Top 5 Asia-Pacific ETF markets
(excluding 60% from Bank of Japan)
(two markets combined)
|Mainland China (Shanghai+Shenzhen)
Source: ETFGI, as of December 2016
The issue in Asia is that the products are too domestic-focused and the markets are too fragmented, said Anson Chow, Deutsche Asset Management’s APAC head of exchange traded product development.
In the SAR, three-quarters of the ETF assets are concentrated in mainland and domestic equities, which accounted for 98% of average daily turnover as of last month, data from the Hong Kong Stock Exchange showed.
“The wider the scope [of products through the ETF Connect] can be, the higher chance you can have a more diversified market in Hong Kong.”
Fees and distribution
“A fee war is still going on in Asia and in China,” said James Martielli, Vanguard’s Asia head of portfolio review. “The ability to actually access low-cost products might be more challenging here in Asia given the way investment products are distributed.”

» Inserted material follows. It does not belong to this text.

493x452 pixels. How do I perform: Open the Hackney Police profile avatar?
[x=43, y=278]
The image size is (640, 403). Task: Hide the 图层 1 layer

For example, for the ETFs that track overseas indices under the Qualified Domestic Institutional Investor (QDII) scheme, the management fees are about 70-80 basis points, said Cyrus Mui, director at iShares. The Hong Kong-listed iShares NASDAQ 100 Index ETF has a management fee of 28 basis points.
The charges for mainland-listed ETFs are also on average more costly than the Hong Kong ones, according to Morningstar.
Mui pointed out that in the mainland China, “there are a lot of low-cost ETF products being wrapped into mutual funds that have higher management fees and distribution fees charged by the intermediaries.
“But investors can actually trade the same ETF in the stock exchange at a much lower cost,” Mui said. “This is about whether investors have enough information. Do they know that ETFs can have lower costs [than when they are wrapped in a mutual fund]?”
Mirae’s Quah said for the funds distributing in China, sometimes the distribution fees account for 70-90% of the management fee.
He also highlighted the difficulties of promoting ETFs in China, as ETF issuers in Hong Kong cannot do any education there at the moment.
“Moving from a metropolitan level [in Hong Kong] to a national scale, it’s not easy and very time consuming.” Costs are also a problem, he added.
The above firms said they are still exploring the distribution model in the mainland.
Vanguard’s Martielli added: “What we will not do is to specifically pay for distribution, even though it’s a very much accepted practice in China.”
Despite the challenges ahead, a recent poll by Hang Seng Bank showed that mainland investors are keen on increasing global allocation and on using passive products.